▶ Text shown
=-=-=-=-=
The dawn of a new year often sets people to thinking about notions of transformation. We vow to shed 20 pounds, read War and Peace cover to cover and advance another rung up the proverbial corporate ladder - all of it by Memorial Day, if you please.

City dwellers know a thing or two about transformation. Neighbor Guy would argue that cities are second only to actors when it comes to reinventing themselves. Vacant lots are converted into pocket parks and community gardens. Old homes are partitioned into apartments, old factories into lofts, old warehouses into retail.

Historically speaking, urban transformation is nothing new. When Napoleon decided he wanted his beloved Paris to have more Haussmanian appeal, he simply began dismantling the City of Light block by block. Eyewitness accounts suggest that not a single baguette was spared.

Eminent domain? Mais oui!

Clearly, some cities are in need of significantly more transformation than others. Whereas certain urban enclaves may require a mere nip and tuck to improve their general lots, others would solidly benefit from a complete and total makeover.

If transformation strikes you as a hopelessly idealistic enterprise, urban transformation is that much more so. But then, cities are themselves virtual paragons of idealism. Conventional wisdom would surely suggest that if you throw millions of people with different backgrounds, jobs, temperaments and modes of transport into a single hyper-crowded space, the result would be pure chaos.
=-=-=-=-=
(Dataset excerpt)
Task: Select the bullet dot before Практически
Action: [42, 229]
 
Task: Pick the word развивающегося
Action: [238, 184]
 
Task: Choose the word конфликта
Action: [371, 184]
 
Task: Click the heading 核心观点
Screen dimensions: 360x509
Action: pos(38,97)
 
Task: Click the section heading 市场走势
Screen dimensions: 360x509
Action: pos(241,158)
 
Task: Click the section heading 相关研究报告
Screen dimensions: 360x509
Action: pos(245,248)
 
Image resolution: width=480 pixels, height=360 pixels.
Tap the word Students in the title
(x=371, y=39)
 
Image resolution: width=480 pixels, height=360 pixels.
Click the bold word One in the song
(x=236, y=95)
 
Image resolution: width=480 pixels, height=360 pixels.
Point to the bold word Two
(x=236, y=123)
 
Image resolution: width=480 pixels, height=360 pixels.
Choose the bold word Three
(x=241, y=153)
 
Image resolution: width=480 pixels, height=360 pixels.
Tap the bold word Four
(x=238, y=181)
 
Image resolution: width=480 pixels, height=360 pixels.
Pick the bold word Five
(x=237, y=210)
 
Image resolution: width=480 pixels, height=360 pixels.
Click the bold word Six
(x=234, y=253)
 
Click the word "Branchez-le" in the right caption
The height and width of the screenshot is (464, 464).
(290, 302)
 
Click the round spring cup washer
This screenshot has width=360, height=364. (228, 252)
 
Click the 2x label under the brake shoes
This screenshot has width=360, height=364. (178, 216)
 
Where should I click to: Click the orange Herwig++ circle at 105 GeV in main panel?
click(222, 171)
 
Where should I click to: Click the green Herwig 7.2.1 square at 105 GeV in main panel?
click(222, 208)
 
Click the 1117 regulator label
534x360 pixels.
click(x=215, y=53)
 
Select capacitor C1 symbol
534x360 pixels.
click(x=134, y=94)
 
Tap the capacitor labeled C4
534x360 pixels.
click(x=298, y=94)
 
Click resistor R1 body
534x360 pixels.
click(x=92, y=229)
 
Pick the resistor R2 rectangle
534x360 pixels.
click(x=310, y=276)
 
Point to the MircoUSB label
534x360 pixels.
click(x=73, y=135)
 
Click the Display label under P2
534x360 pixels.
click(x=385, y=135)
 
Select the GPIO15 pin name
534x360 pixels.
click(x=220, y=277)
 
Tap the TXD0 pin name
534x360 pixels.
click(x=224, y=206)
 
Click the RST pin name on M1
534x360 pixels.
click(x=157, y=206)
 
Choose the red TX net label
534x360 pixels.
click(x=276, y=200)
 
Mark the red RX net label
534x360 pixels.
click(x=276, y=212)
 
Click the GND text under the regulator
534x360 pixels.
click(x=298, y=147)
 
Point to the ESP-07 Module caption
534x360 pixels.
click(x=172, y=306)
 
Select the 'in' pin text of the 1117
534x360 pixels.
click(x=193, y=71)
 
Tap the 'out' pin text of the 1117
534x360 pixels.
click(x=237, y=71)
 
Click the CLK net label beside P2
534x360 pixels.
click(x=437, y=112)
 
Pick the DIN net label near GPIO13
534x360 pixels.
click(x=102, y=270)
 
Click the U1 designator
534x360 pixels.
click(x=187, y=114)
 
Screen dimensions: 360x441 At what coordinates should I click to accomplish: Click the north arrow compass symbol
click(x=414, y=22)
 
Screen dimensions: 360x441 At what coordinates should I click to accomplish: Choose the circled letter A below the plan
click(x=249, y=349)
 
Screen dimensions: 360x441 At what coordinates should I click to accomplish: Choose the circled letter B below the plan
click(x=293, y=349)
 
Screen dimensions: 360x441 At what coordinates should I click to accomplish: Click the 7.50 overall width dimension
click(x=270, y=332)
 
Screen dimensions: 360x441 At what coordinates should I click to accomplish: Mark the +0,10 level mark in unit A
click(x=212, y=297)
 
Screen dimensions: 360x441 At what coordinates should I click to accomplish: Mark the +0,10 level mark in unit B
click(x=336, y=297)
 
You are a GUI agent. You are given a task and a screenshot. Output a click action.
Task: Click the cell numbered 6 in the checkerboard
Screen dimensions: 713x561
=-=-=-=-=
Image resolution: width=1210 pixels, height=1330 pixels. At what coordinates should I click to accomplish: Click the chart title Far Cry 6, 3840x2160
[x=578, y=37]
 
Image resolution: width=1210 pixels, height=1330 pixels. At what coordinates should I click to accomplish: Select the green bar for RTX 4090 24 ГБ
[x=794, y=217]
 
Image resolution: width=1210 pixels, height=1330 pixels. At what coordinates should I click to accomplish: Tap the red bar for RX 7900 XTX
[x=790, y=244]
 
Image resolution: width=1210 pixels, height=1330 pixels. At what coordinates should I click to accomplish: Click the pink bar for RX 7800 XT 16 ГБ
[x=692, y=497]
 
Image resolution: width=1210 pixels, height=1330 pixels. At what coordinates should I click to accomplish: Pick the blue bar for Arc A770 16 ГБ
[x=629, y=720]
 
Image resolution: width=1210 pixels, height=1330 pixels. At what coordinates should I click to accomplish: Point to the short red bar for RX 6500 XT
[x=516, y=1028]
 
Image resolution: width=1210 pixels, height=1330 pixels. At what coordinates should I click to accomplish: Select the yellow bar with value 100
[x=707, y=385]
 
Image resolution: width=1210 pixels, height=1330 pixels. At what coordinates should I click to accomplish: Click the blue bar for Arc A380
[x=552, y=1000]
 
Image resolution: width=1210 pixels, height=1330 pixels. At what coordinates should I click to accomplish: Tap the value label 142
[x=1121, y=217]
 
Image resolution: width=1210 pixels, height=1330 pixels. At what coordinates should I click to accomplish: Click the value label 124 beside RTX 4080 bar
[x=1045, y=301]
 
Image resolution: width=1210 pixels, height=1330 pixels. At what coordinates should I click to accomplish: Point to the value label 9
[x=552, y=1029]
=-=-=-=-=
▶ Stated exercise 1
Edit the dataset excerpt entries starting with the line that contains "Click the CLK net label beside P2" and going on through the line that contains "click(x=336, y=297)", replacing "level mark" with "elevation mark" and leaving all else unchanged; give back only those lines.
▶ Stated exercise 2
Continue the essay on urban transformation from where it stops.

▶ Written response 1
Click the CLK net label beside P2
534x360 pixels.
click(x=437, y=112)
 
Pick the DIN net label near GPIO13
534x360 pixels.
click(x=102, y=270)
 
Click the U1 designator
534x360 pixels.
click(x=187, y=114)
 
Screen dimensions: 360x441 At what coordinates should I click to accomplish: Click the north arrow compass symbol
click(x=414, y=22)
 
Screen dimensions: 360x441 At what coordinates should I click to accomplish: Choose the circled letter A below the plan
click(x=249, y=349)
 
Screen dimensions: 360x441 At what coordinates should I click to accomplish: Choose the circled letter B below the plan
click(x=293, y=349)
 
Screen dimensions: 360x441 At what coordinates should I click to accomplish: Click the 7.50 overall width dimension
click(x=270, y=332)
 
Screen dimensions: 360x441 At what coordinates should I click to accomplish: Mark the +0,10 elevation mark in unit A
click(x=212, y=297)
 
Screen dimensions: 360x441 At what coordinates should I click to accomplish: Mark the +0,10 elevation mark in unit B
click(x=336, y=297)

▶ Written response 2
In reality, the result is New York, London, or Tokyo. 

And yet, at the end of the day it takes more than good intentions to transform anything. You don't drop 20 pounds simply because the thought occurs to you. Diets must be embarked upon. Will power must be evinced. The brownie police must be dispatched.

Once the will to change is set into motion, however, the sky is the limit. Heck, isn't it precisely because millions of people are thrown into the same hyper-crowded space that profound urban transformation is possible in the first place? If you can persuade enough people - 1 million, 5 million, 10 million - to pull in the same direction, anything can happen.

Now, if you could only get all of those people to help out with the rest of your list.